Nancy Lord: Trapped in a Social Caste System and Gender
At the center of the narrative is Nancy Lord, the daughter of a successful piano dealer. She has been raised to a higher level than what might be expected, with the idea that education ushers in social mobility. Thus, she aims higher than previous generations may have dared to do, given that her father was in "trade," and not a gentleman (by Victorian standards).

Despite the fact that her father is in trade, Nancy's mother, who abandoned the family when Nancy was a toddler, was in fact, born of gentry. The mother, however, displays little innate nobility is a shallow woman who it seems will do anything to live in luxury.

Nancy’s mother rather hypocritically condemns the sisters, Fanny and Beatrice French, daughters of a wealthy builder, and their lives in a large home in a new suburb of London. 

Fraud and skill fakery are keys to success in this new world where mass production, advertising, distribution, and credit make it possible for women and men to achieve the appearance of the upward mobility as they do what they can to actually achieve higher places in society.

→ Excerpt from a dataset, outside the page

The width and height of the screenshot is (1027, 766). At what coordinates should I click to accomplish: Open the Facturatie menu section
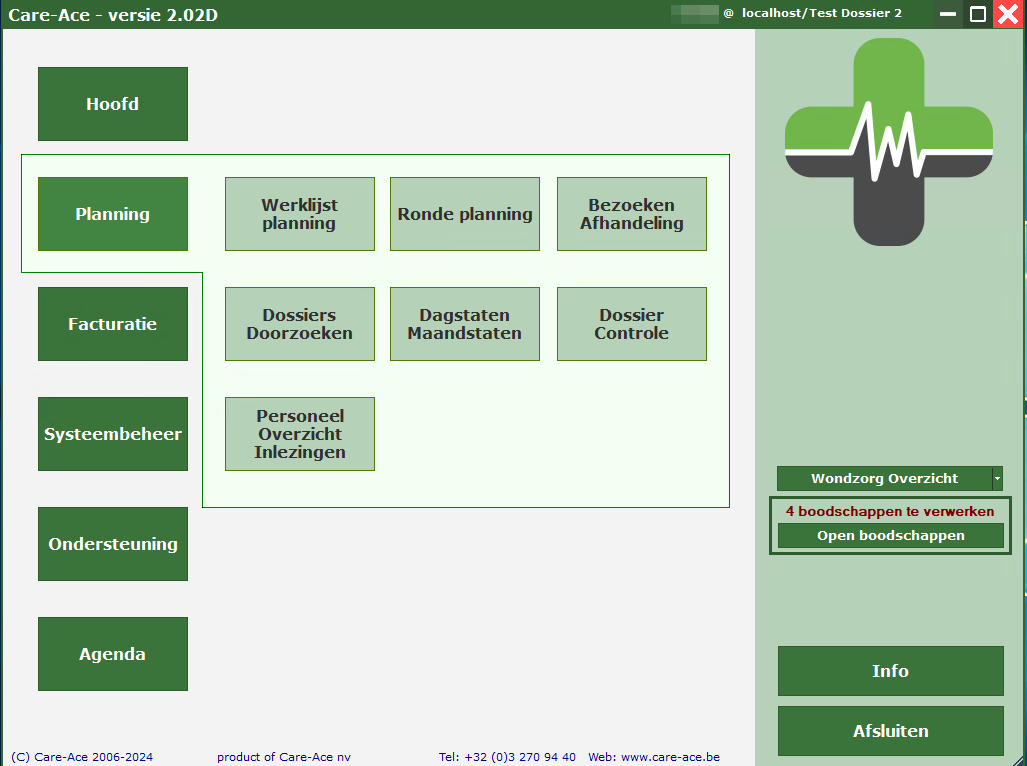113,324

Jubilee: Restoration with Resignation

The restoration of money to rightful owners takes a long, convoluted path in the narrative of the novel, which includes attempts to hide Nancy’s marriage (and baby) in order to avoid losing her inheritance, and the ultimate unmasking of unsavory business practices on the part of spiteful, vindictive members of the sisters French.

At the same time, the energetic and entrepreneurial-spirited self-invented Luckworth Crewe, achieves wealth in the newly emerging business of advertising and public relations.

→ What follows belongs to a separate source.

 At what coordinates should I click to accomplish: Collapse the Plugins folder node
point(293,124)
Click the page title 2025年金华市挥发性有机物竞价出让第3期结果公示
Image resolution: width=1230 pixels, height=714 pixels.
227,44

Apocalypse and the Jubilee

Jubilee is, at its heart, deeply apocalyptic, because it suggests a new order, or at least a return to natural distribution and order. Apocalypse is a theme that is a theme that occurs throughout Gissing’s work. Change refers the destruction of the old and a replacement of the new.

The purpose is to either rid oneself of old inequities or to create a vibrant world of technology (trains, telegraph, newspapers, gas lights).

At the same time, however, the world to be replaced already contains the consequences of change, including poisonous, lung-searing fog, dark, crowded urban landscapes, and hunger, both physical and psychological.

Women and Education: New Access, but to what end?

Gissing rails against the useless schooling that is bandied about as women’s “education” and the socially-encouraged destructive in-fighting, competition, dependence on others, enslavement in marriage, and lack of self-determination.

Gissing also suggests that when a friend of Nancy who works as a governess, Jessica suffers a nervous breakdown as she tried to pass an exam in order to matriculate at London University.

As Gissing depicts the situation, Jessica does not collapse because she is intellectually incapable, but because it is too difficult to work full-time as a governess and try to study all night (instead of eating and sleeping).

Further, Jessica must combat the ridicule and negativity of the men who scoff at her goals.


George Gissing’s late Victorian naturalistic novel, In the Year of Jubilee (1894) concerns itself with both people and property, and how both are both lost and gained in both material and metaphorical senses. 

Using people and property as a point of departure, the novel also addresses change in society: the changing roles of women, the impact of technological and commercial innovations, and about education’s form and impact in late Victorian times.